The Investor has such knowledge and experience in financial and business matters as to be capable of evaluating the merits and
risks of an investment in the Shares, is able to bear the risks of an investment in the Shares and understands the risks of, and
other considerations relating to, a purchase of Shares, including the matters set forth under the caption “Risk Factors”
in the Memorandum.

 

(g)        To
the satisfaction of the Investor, the Investor has been furnished any materials the Investor has requested relating to the Company,
the offering of Shares or any statement made in the Memorandum, and the Investor has been afforded the opportunity to ask questions
of representatives of the Company concerning the terms and conditions of the offering and to obtain any additional information
necessary to verify the accuracy of any representations or information set forth in the Memorandum.

 

(h)        Other
than as set forth in this Subscription Agreement, the Operative Documents and any separate agreement in writing with the Company
executed in conjunction with the Investor’s subscription for Shares, the Investor is not relying upon any other information,
representation or warranty by the Company, its Adviser or any affiliate of the foregoing or any agent of them, written or otherwise,
in determining to invest in the Company and the Investor understands that the Memorandum is not intended to convey tax or legal
advice.
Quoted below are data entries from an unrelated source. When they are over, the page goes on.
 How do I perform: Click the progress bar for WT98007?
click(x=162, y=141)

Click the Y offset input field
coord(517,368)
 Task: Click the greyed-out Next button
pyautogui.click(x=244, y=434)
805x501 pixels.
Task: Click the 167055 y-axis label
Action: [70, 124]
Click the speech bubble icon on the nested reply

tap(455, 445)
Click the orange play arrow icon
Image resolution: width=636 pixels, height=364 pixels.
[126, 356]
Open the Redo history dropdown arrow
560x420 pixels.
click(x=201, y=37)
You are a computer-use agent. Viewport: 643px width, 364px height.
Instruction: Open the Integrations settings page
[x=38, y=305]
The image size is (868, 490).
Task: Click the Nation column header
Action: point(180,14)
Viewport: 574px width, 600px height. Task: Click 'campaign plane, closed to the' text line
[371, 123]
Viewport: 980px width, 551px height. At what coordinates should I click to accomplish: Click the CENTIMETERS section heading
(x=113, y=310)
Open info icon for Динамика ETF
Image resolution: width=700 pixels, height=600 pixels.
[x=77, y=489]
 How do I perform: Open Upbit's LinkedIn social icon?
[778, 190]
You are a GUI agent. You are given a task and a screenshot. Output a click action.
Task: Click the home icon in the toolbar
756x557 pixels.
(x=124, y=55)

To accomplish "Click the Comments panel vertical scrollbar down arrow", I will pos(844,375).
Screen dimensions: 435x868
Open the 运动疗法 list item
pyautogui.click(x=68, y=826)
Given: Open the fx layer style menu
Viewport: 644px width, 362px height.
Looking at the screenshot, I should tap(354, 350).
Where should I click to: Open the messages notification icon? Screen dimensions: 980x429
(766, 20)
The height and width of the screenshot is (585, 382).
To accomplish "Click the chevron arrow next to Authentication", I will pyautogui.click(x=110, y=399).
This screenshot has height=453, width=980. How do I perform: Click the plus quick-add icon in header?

The Investor has consulted, to the extent deemed appropriate by the Investor, with the Investor’s own advisers as
to the financial, tax, legal, accounting, regulatory and related matters concerning an investment in Shares and on that basis understands
the financial, tax, legal, accounting, regulatory and related consequences of an investment in Shares, and believes that an investment
in the Shares is suitable and appropriate for the Investor.

 

(i)        If
the Investor is not a “United States Person,” as defined below (a “non-U.S. Person”),

 

(i)        the
Investor has heretofore notified the Company in writing of such status. For this purpose, “United States Person” means
a citizen or resident of the United States, a corporation, partnership or other entity created or organized in or under the laws
of the United States or any political subdivision thereof, an estate the income of which is subject to U.S. federal income taxation
regardless of its source, or any trust (A) the administration of which may be subject to the primary supervision of a U.S. court
and (B) the authority to control all of the substantial decisions of which is held by one or more U.S. persons.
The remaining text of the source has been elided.